Publisher: University of Georgia Press
File Extension: PDF
File size: 1.67 MB
Pages: 272
Author: Kevin Pelletier
ISBN: 9780820339481, 0820339482
Language: English
Year: 2015

Product desciption

Apocalyptic Sentimentalism Love And Fear In Us Antebellum Literature Kevin Pelletier by Kevin Pelletier 9780820339481, 0820339482 instant download after payment.

In contrast to the prevailing scholarly con-sensus that understands sentimentality to be grounded on a logic of love and sympathy, Apocalyptic Sentimentalism demonstrates that in order for sentimentality to work as an antislavery engine, it needed to be linked to its seeming opposite—fear, especially the fear of God’s wrath. Most antislavery reformers recognized that calls for love and sympathy or the representation of suffering slaves would not lead an audience to “feel right” or to actively oppose slavery.
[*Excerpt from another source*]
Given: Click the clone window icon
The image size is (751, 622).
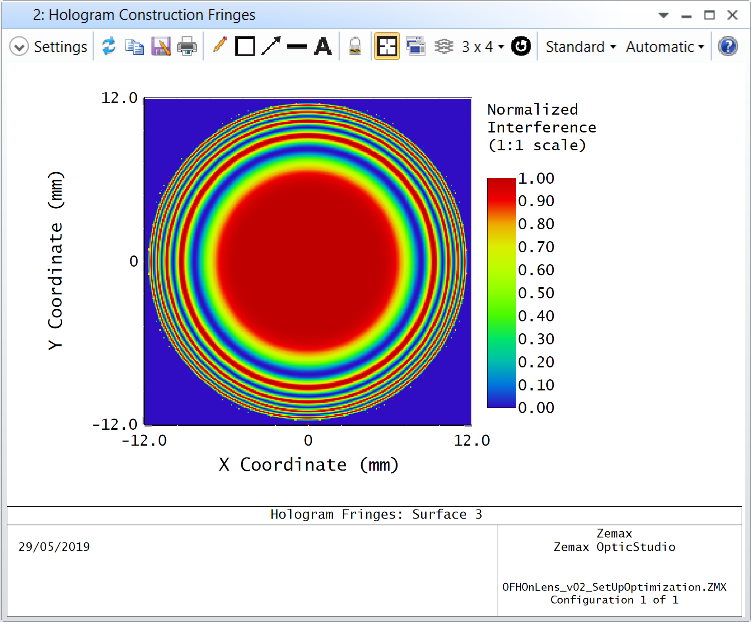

The threat of God’s apocalyptic vengeance—and the terror that this threat inspired—functioned within the tradition of abolitionist sentimentality as a necessary goad for sympathy and love. Fear,then, was at the center of nineteenth-century sentimental strategies for inciting antislavery reform, bolstering love when love faltered, and operating as a powerful mechanism for establishing interracial sympathy. Depictions of God’s apocalyptic vengeance constituted the most efficient strategy for antislavery writers to generate a sense of terror in their audience.
Focusing on a range of important anti-slavery figures, including David Walker, Nat Turner, Maria Stewart, Harriet Beecher Stowe, and John Brown, Apocalyptic Sentimentalism illustrates how antislavery discourse worked to redefine violence and vengeance as the ultimate expression (rather than denial) of love and sympathy. At the sametime, these warnings of apocalyptic retribution enabled antislavery writers to express, albeit indirectly, fantasies of brutal violence against slaveholders. What began as a sentimental strategy quickly became an incendiary gesture, with antislavery reformers envisioning the complete annihilation of slaveholders and defenders of slavery.